Most electrification solutions implicitly assume:
stable incomes
formal servicing
expensive batteries
protected infrastructure
Informal cargo transport has none of these.
Instead of optimizing performance, this prototype is intentionally designed to answer a more uncomfortable question:
Is human suffering being preserved by design neglect rather than technical impossibility?
The answer cannot come from simulations, reports, or policy papers, I did even publish some myself. It requires building something real, breaking it, fixing it, and documenting what fails when dignity is treated as a design requirement rather than an afterthought.
All results ~ including failures ~ will be published openly so others cannot claim ignorance again.
Build and test a single ultra-low-cost electric retrofit on a real cargo cycle to demonstrate that reducing extreme physical strain is technically feasible even under informal-system constraints.
Build a functioning electric assist retrofit using components available in local Indian markets
Identify what fails first ~ mechanically, electrically.
Produce public, practical evidence of what can and cannot be done at extreme cost limits
Source motor, controller, and power components locally
Design minimal, repairable mounting hardware
Integrate the system onto an existing cargo cycle
Conduct short, real-world load tests
Document degradation, failure modes, and safety risks
This is not a performance benchmark.
It is a reality check. how will this funding be used?
The full $500 will be used exclusively for:
electric motor and controller
battery or power source
mounting hardware and basic fabrication
local transport and testing expenses
This budget is intentionally minimal and sufficient only for a Phase-0 prototype.

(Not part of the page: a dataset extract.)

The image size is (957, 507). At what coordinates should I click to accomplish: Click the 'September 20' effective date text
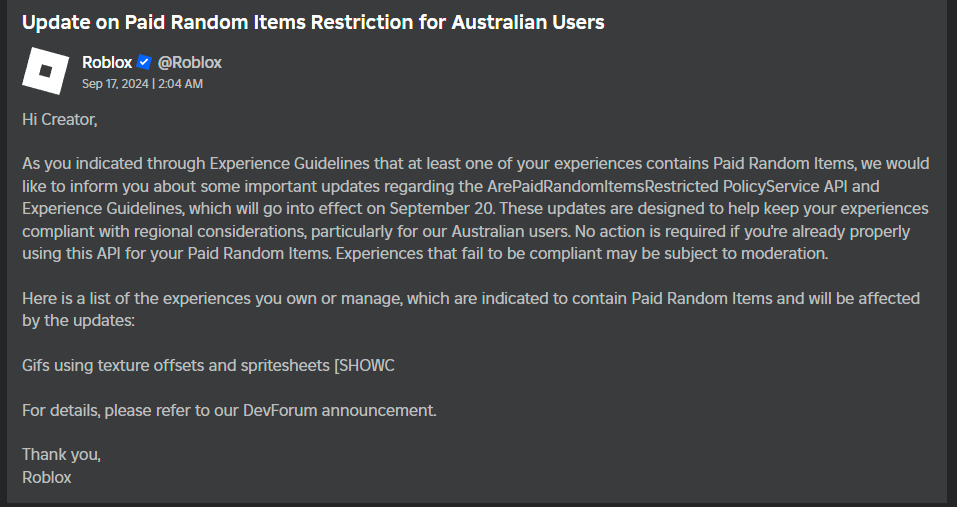coord(441,209)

It does not include scaling, manufacturing, or commercialization activities.
With less than $500, the prototype cannot be built.

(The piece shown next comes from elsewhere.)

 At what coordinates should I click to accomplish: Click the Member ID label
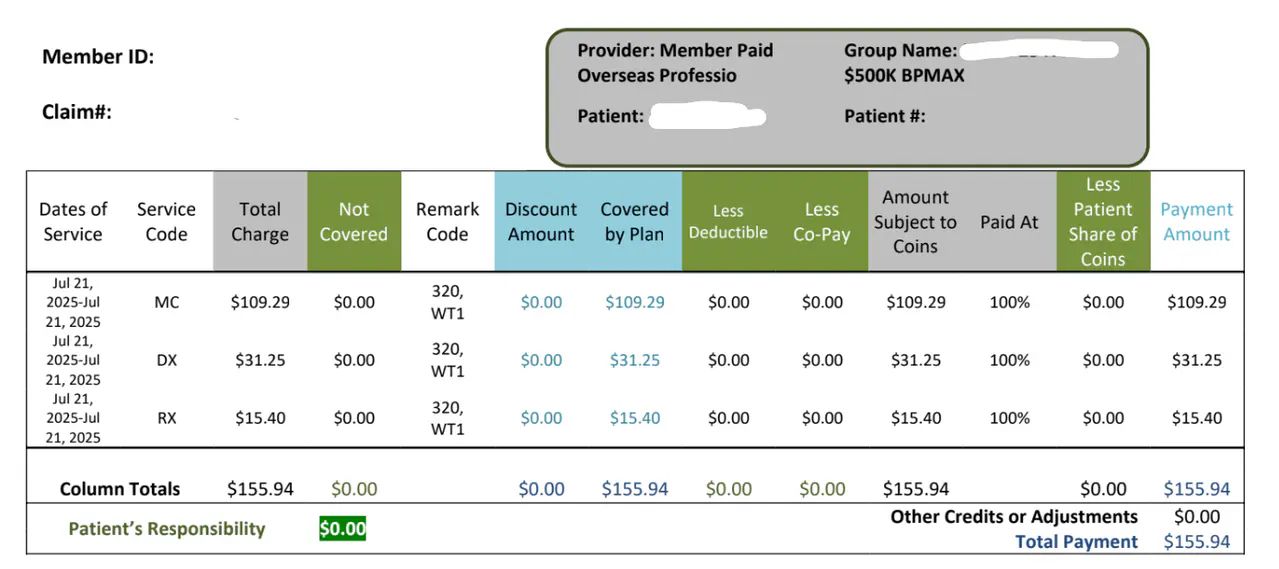[x=98, y=57]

The full amount will be used only for:
motor and controller
battery or power source
mounting hardware and basic fabrication
transport and real-world testing
This funding enables one thing only:
building the prototype at all.
Without it, the question remains unanswered
This prototype is led by Anurag Mishra (founder / technical lead). Phase-0 is intentionally solo to keep iteration speed high, reduce coordination overhead, and allow fabrication and integration decisions to be made directly at the workbench level. Machining and workshop tasks will be handled through proposal to T works labs (standard for early hardware).
Track Record
Relevant background includes national-level competitive robotics, aerospace systems competitions, and rapid prototyping environments where mechanical and electrical constraints must be solved under time and resource limitations. Experience includes: World Robot Olympiad (Future Engineers – National Selection), Robotics for Good (National), International Space Settlement Design (International Qualifying Invite), and F1 in Schools (team lead). These collectively map to integration, failure analysis, reliability under load, and iterative build cycles.

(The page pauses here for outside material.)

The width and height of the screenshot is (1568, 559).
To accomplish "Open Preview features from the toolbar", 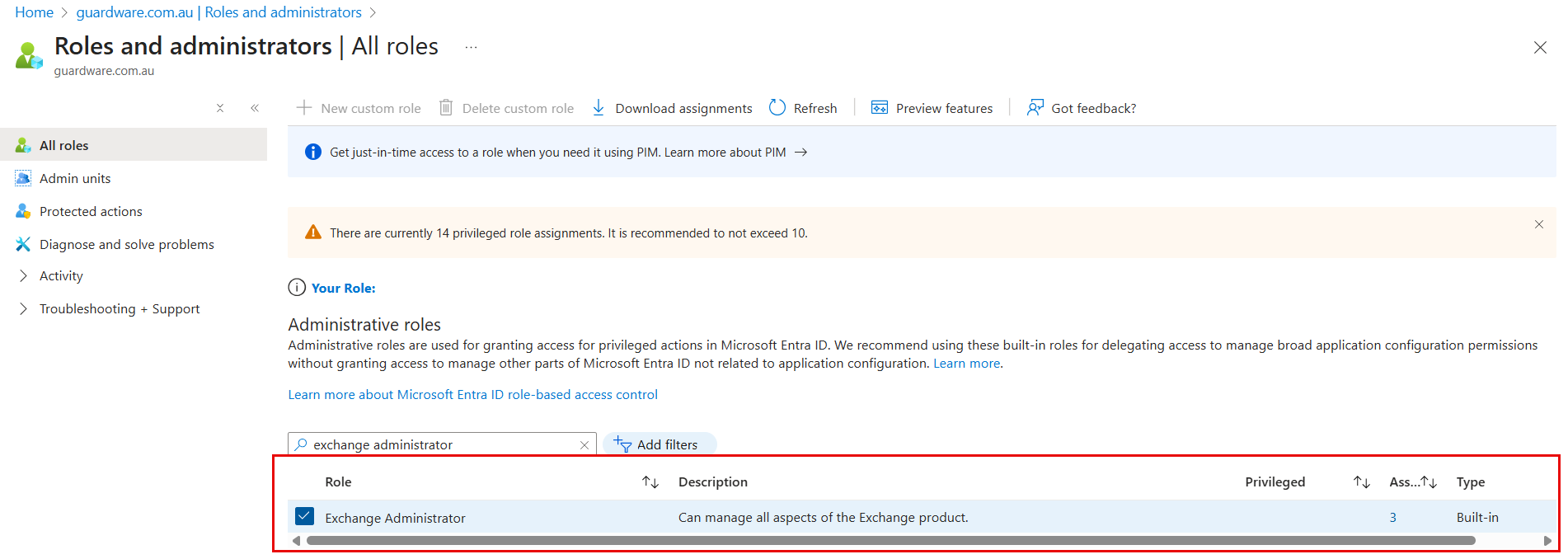I will (x=932, y=108).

Most recent precursor work includes a 96-page technical proof-of-concept for Tirare which was dismissed by me for a better reterofit design, on basis of real world implication mechanical integration, torque/gear considerations, failure modes, and repair ecosystem constraints.
component failure under sustained load
unsafe mechanical integration
unacceptable tradeoffs at extreme cost limits
hard evidence of which assumptions are invalid
concrete boundaries of low-cost electrification
public documentation that prevents repetition
If this project fails, it still removes plausible deniability.
$0 raised to date.
Design work is complete. Funding is required solely for physical construction and testing.
$0, we are now completed with prototyping design and are seeking 500USD to make it in real world.
This project has not received prior funding.